# [READING TEXT]
···

Graphic: OC NORML |
The Washington Cannabis Association has announced its support for a historic and sweeping medical cannabis reform bill — S. 5073 — which is set to have its first legislative committee hearing Thursday in the State Senate’s Health and Long-Term Care Committee.
According to a January 20 press release from the group, the WCA “supports the bill with some modifications and recognizes that it could clean up our state’s medical cannabis law for the good of medical cannabis patients, their providers and law enforcement.”
Sponsored by State Sen. Jeanne Kohl-Welles (D-Queen Anne), S. 5073 [PDF] would for the first time offer Washington medical marijuana patients true arrest protection and would offer legal protection to dispensaries and producers, while also regulating them under the authority of state agencies.
Photo: Questionland |
Philip Dawdy, WCA: “This is great legislation” |
”This is great legislation,” said Philip Dawdy, WCA’s media director and organizer. “While the bill does need a few modifications, we cannot thank Senator Kohl-Welles and the Legislature enough for taking on this much-needed, comprehensive set of reforms.”
“It’s time to bring medical cannabis into the 21st Century and this bill does that,” Dawdy said. “This bill will protect patients and offer them safe access to health care professional authorized medicine.”
According to WCA, the economic benefits of the bill are not to be overlooked.
“This bill will also help create thousands of jobs in Washington state at a time when they are badly needed,” Dawdy said. “It will also give law enforcement clear direction on handling medical cannabis patients and their providers, something law enforcement has been asking for for years.”

···

# [WORK ORDER 1]
Condense the paragraph of the cannabis bill article beginning "Sponsored by State Sen. Jeanne Kohl-Welles" into a short bulleted list that keeps its main facts.
# [WORK ORDER 2]
Reproduce the passage of the cannabis bill article from "According to a" to "of state agencies.".

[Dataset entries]
···

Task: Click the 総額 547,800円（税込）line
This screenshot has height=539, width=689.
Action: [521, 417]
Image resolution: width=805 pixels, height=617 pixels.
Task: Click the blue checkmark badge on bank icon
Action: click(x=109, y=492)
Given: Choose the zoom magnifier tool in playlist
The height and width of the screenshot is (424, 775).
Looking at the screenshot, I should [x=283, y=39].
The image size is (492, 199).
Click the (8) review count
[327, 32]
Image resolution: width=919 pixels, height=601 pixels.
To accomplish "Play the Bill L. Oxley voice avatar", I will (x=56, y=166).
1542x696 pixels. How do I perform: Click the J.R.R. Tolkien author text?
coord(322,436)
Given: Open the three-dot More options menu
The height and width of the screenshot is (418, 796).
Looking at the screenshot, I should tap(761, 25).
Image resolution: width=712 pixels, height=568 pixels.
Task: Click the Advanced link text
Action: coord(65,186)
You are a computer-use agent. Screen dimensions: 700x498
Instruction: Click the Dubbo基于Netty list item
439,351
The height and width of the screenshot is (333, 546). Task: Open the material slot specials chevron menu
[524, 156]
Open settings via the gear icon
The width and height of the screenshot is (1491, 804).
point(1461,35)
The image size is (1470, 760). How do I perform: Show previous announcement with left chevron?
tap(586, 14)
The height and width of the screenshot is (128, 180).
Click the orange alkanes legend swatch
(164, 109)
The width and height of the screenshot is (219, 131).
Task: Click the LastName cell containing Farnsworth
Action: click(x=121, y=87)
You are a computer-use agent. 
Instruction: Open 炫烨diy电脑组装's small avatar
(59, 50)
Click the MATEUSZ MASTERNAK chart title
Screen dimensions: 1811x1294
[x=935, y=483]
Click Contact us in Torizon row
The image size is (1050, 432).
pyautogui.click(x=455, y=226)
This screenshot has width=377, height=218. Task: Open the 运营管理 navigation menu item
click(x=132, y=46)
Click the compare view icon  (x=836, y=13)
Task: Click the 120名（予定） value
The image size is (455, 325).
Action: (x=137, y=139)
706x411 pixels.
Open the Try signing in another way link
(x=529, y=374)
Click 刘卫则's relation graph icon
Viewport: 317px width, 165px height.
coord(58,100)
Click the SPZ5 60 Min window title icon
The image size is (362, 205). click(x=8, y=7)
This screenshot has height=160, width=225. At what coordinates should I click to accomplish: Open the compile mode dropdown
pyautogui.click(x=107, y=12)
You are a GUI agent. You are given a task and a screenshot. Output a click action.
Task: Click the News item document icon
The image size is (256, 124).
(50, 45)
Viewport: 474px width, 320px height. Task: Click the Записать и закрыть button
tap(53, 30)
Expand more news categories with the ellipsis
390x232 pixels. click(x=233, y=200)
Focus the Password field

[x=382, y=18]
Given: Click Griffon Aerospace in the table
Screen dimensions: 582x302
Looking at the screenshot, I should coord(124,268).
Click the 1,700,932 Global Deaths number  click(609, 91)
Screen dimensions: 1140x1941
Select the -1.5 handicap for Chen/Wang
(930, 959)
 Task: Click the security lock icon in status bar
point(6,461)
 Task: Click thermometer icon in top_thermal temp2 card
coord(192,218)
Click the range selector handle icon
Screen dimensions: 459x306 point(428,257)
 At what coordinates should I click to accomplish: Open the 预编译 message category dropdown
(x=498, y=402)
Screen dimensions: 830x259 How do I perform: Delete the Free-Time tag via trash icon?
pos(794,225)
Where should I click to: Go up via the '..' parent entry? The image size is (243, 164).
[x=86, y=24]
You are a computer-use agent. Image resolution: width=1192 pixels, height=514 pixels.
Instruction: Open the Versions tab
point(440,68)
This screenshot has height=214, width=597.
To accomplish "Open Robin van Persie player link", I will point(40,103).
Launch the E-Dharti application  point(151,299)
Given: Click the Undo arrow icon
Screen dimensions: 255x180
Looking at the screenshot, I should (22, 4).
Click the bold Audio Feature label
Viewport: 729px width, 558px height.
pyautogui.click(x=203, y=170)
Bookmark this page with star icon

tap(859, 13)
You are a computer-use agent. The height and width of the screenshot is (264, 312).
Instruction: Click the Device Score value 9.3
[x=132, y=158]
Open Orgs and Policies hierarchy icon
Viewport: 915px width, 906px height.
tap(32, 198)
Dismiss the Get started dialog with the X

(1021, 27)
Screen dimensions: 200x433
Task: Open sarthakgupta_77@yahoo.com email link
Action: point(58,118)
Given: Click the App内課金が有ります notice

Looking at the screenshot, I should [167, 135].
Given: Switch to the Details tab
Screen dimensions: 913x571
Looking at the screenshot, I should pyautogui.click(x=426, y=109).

···

# [WORKED SOLUTION 1]
- S. 5073 is sponsored by State Sen. Jeanne Kohl-Welles (D-Queen Anne).
- It would give Washington medical marijuana patients true arrest protection for the first time.
- It would give legal protection to dispensaries and producers.
- It would regulate dispensaries and producers under the authority of state agencies.

# [WORKED SOLUTION 2]
According to a January 20 press release from the group, the WCA “supports the bill with some modifications and recognizes that it could clean up our state’s medical cannabis law for the good of medical cannabis patients, their providers and law enforcement.”
Sponsored by State Sen. Jeanne Kohl-Welles (D-Queen Anne), S. 5073 [PDF] would for the first time offer Washington medical marijuana patients true arrest protection and would offer legal protection to dispensaries and producers, while also regulating them under the authority of state agencies.